» **TASK BRIEF**
Extract the lines of the listing below from the line with "The width and height of the screenshot is (687, 386)." to the line with "pyautogui.click(x=396, y=491)", both included, and copy them character for character.

» **DATA TO PROCESS**

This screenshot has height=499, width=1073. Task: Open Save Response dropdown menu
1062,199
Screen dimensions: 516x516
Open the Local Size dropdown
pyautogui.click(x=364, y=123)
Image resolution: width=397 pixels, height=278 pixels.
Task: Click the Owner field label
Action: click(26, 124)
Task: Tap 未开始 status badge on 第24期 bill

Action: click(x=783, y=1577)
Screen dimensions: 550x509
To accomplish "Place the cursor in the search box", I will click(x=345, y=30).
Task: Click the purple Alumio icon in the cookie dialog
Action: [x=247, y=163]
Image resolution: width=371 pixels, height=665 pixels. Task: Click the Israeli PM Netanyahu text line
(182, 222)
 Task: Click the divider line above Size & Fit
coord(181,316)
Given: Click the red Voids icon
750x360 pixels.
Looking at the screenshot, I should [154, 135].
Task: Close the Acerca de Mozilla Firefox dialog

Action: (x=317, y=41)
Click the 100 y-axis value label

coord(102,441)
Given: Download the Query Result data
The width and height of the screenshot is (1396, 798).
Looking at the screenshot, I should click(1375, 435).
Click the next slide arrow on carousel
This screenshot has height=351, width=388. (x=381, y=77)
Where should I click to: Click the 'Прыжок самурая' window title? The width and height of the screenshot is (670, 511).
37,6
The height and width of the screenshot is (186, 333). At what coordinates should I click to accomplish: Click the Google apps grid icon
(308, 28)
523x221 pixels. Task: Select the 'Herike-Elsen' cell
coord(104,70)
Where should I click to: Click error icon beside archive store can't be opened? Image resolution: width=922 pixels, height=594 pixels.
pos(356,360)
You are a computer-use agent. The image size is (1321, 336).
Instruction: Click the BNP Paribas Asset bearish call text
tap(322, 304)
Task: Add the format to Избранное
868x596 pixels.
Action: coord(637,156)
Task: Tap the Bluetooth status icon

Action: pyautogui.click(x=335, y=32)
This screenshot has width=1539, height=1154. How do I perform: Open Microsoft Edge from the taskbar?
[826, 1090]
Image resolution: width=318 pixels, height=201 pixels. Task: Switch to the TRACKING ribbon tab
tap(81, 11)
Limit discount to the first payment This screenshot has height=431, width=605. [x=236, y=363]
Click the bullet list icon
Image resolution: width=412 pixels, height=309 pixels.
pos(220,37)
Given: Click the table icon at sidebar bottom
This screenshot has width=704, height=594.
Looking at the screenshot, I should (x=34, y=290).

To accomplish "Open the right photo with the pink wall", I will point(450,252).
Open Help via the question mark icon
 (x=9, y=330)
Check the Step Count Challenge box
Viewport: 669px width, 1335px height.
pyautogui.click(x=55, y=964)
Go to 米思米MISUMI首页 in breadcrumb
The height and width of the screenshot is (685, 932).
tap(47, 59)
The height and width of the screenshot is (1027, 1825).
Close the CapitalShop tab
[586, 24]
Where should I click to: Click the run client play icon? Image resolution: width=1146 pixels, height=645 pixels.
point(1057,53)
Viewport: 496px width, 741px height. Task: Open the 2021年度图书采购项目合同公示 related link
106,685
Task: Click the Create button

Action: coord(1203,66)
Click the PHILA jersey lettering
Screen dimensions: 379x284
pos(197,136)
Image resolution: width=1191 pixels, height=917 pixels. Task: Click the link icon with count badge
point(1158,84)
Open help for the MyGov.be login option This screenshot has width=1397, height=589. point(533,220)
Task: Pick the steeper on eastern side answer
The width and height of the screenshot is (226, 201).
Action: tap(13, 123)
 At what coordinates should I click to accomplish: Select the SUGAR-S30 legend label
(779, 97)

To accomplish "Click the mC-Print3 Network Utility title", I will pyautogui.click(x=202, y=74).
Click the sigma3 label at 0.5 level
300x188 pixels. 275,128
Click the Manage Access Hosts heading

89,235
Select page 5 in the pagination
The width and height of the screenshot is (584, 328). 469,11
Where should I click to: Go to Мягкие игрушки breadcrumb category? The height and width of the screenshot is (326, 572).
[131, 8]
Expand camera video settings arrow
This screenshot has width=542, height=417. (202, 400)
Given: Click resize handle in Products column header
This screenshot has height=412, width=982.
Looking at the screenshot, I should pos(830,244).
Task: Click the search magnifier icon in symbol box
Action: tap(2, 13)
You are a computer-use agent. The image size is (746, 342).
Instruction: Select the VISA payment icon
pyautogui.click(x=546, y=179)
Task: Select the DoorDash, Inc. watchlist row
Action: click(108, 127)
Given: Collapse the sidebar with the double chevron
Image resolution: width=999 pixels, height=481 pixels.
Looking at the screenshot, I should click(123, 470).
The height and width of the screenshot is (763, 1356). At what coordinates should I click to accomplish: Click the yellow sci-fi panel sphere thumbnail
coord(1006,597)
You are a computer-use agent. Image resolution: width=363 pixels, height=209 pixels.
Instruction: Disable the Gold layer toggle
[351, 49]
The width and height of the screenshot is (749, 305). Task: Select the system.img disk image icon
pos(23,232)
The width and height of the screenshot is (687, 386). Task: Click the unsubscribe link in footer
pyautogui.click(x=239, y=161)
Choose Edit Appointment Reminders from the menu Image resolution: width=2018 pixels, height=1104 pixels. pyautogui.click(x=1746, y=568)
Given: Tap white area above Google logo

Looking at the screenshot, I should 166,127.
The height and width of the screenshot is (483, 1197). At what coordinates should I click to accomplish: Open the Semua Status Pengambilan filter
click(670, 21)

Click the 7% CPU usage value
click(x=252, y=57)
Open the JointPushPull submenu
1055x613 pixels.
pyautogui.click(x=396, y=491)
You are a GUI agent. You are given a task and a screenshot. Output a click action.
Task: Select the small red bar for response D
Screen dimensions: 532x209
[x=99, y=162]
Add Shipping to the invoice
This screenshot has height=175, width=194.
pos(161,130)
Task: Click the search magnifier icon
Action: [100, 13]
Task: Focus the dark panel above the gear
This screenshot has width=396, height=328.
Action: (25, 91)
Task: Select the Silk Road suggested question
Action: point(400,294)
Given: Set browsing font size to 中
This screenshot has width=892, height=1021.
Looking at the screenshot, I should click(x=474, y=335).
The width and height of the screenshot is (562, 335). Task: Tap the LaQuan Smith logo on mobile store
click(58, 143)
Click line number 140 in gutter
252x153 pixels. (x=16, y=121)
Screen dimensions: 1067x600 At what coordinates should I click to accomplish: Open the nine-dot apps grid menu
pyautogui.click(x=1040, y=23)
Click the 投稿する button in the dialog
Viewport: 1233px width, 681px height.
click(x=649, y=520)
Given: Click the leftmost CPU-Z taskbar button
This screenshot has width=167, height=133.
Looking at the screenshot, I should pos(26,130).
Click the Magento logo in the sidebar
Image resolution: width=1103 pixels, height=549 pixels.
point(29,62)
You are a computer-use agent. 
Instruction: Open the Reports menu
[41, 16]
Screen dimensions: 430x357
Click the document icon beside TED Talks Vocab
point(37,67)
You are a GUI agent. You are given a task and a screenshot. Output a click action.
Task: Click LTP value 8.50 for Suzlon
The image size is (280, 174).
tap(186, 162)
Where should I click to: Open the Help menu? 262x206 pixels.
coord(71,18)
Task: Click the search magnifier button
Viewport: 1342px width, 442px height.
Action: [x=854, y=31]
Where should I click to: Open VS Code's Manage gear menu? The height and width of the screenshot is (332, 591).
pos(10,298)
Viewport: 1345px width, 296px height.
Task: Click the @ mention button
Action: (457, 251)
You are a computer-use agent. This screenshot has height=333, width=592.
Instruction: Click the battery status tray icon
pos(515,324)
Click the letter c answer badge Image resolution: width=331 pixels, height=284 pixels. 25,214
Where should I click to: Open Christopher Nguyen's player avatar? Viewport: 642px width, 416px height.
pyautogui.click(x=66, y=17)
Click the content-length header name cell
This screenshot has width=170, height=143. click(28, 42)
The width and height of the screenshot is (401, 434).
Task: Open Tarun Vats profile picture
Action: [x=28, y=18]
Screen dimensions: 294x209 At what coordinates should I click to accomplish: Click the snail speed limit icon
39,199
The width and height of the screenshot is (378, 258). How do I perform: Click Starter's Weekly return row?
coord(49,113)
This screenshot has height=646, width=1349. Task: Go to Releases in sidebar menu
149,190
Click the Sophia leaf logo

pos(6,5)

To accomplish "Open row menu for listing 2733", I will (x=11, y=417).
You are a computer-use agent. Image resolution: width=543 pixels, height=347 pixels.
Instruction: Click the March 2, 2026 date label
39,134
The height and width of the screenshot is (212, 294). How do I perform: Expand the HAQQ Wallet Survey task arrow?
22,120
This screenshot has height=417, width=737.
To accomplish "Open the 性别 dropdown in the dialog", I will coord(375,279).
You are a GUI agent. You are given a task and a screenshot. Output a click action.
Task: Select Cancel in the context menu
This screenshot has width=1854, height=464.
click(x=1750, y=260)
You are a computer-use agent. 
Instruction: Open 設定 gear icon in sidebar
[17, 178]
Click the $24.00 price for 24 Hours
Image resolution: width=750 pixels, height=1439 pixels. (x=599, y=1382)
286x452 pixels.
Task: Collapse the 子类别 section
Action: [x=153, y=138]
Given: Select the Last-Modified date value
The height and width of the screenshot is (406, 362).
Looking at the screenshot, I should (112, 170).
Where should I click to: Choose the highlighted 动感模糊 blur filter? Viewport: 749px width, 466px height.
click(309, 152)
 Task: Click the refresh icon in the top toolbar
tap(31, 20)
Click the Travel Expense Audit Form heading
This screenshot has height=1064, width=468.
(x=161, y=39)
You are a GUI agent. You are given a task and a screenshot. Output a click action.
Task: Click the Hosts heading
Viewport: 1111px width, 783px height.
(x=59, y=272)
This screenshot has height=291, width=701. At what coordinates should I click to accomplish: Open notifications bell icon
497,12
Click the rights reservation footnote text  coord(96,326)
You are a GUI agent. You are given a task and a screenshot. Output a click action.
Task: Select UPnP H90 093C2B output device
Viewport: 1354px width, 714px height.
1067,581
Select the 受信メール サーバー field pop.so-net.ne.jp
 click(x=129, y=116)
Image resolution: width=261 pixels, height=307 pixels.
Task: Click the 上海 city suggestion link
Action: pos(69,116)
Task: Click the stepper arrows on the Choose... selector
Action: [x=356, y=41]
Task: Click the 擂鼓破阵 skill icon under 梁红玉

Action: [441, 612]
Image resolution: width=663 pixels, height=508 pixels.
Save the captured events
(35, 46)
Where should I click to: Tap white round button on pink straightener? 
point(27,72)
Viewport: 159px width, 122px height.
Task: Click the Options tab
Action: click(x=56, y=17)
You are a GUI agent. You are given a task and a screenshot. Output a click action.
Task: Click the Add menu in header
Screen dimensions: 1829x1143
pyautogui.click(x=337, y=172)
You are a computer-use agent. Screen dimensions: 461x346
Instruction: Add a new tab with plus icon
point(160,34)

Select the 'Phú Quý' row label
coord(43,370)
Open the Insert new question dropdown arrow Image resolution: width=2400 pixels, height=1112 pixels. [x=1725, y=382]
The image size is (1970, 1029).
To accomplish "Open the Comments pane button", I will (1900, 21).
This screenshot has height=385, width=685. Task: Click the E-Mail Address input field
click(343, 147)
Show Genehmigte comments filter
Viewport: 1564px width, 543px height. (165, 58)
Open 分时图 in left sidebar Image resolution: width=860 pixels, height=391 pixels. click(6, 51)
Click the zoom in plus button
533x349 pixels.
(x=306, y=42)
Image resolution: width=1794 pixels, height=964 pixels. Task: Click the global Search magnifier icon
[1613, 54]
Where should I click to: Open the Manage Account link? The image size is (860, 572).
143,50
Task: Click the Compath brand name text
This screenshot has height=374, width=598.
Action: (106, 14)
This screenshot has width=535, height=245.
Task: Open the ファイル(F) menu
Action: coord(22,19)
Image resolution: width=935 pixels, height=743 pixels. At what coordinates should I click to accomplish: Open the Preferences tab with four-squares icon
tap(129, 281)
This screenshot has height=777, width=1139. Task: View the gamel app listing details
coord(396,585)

» **RESULT BELOW**
The width and height of the screenshot is (687, 386). Task: Click the unsubscribe link in footer
pyautogui.click(x=239, y=161)
Choose Edit Appointment Reminders from the menu Image resolution: width=2018 pixels, height=1104 pixels. pyautogui.click(x=1746, y=568)
Given: Tap white area above Google logo

Looking at the screenshot, I should 166,127.
The height and width of the screenshot is (483, 1197). At what coordinates should I click to accomplish: Open the Semua Status Pengambilan filter
click(670, 21)

Click the 7% CPU usage value
click(x=252, y=57)
Open the JointPushPull submenu
1055x613 pixels.
pyautogui.click(x=396, y=491)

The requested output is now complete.